Why Contact Time Is Non-Negotiable
The single most common mistake in hospital cleaning is wiping disinfectant off a surface before it has time to work. Most EPA-registered hospital disinfectants carry a label contact time of 10 minutes, meaning the surface needs to stay visibly wet with the product for that full duration. Wiping it dry after 30 seconds effectively turns a disinfection step into a plain cleaning step.
Research has shown that many hospital disinfectants can kill common pathogens with as little as one minute of contact. But the label time is the legally required standard, and tougher organisms like C. diff spores or certain drug-resistant bacteria need every bit of that dwell time. If a surface dries before the contact time is up, reapply the disinfectant. This is especially important in warm, dry environments where evaporation is fast.
Cleaning Rooms Under Isolation Precautions
When a patient is under contact precautions (used for drug-resistant organisms, C. diff, and many gastrointestinal infections), the room gets cleaned and disinfected at least daily, with a strong focus on frequently touched surfaces and equipment in the immediate vicinity of the patient. The CDC recommends prioritizing these rooms in the cleaning schedule so they don’t get delayed.
At discharge, isolation rooms receive a terminal clean with the same general steps outlined above, plus a few additions. All privacy and window curtains are removed for laundering regardless of whether they look soiled. Dedicated or disposable cleaning supplies may be required to prevent cross-contamination to other rooms. Some facilities also use supplemental disinfection technology, like ultraviolet light devices, after the manual clean is complete.
Handling Waste and Sharps
Regulated medical waste in the room, such as blood-soaked dressings or items contaminated with bodily fluids, goes into leak-resistant biohazard bags.

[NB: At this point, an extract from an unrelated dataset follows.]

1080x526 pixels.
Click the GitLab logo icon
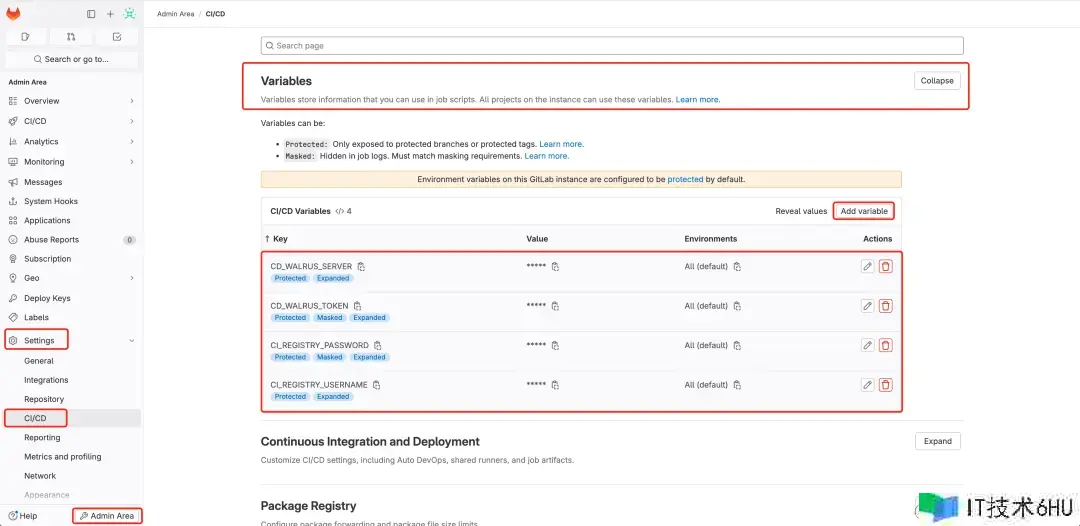click(13, 14)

A single bag is sufficient as long as it’s sturdy and the exterior isn’t contaminated. If the bag is punctured or its outside is soiled, place it inside a second biohazard bag. All bags must be securely closed before leaving the room.

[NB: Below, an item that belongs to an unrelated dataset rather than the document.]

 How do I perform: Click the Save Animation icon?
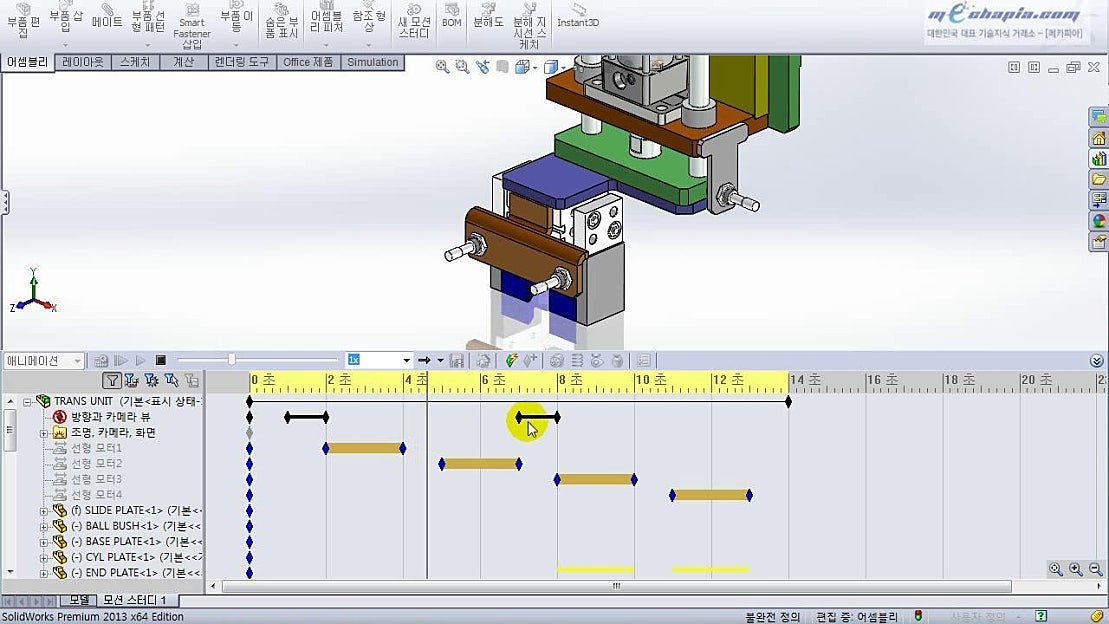(457, 360)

Sharps containers should already be positioned at the point of use in the patient room. During cleaning, never reach into a sharps container or attempt to recap, bend, or break needles. If the container is three-quarters full, seal and replace it according to your facility’s protocol. Used sharps containers leave the room as regulated medical waste.
Verifying the Room Is Actually Clean
Visual inspection alone isn’t reliable. A surface can look spotless and still harbor dangerous levels of bacteria. Many hospitals now use ATP bioluminescence testing to objectively verify cleaning quality. A swab is rubbed across a surface and inserted into a handheld reader that measures biological residue in relative light units (RLUs).
There’s no single universal threshold, but most facilities set their benchmark somewhere between 100 and 500 RLUs. A review of 27 studies found that 250 RLUs was the most commonly used cutoff, with some institutions using 500 for general surfaces and stricter values of 100 for high-risk areas. Floors typically get a more lenient threshold (around 300 RLUs) than bed rails or tray tables. Any reading above the facility’s benchmark means the surface needs to be re-cleaned and retested.
Some facilities also use fluorescent marking systems, where a gel marker is applied to high-touch surfaces before cleaning. If the marks are gone after the cleaning team finishes, those surfaces were properly wiped. If the marks remain, the surface was missed. Both methods work best when used together as part of a routine quality assurance program rather than as one-time audits.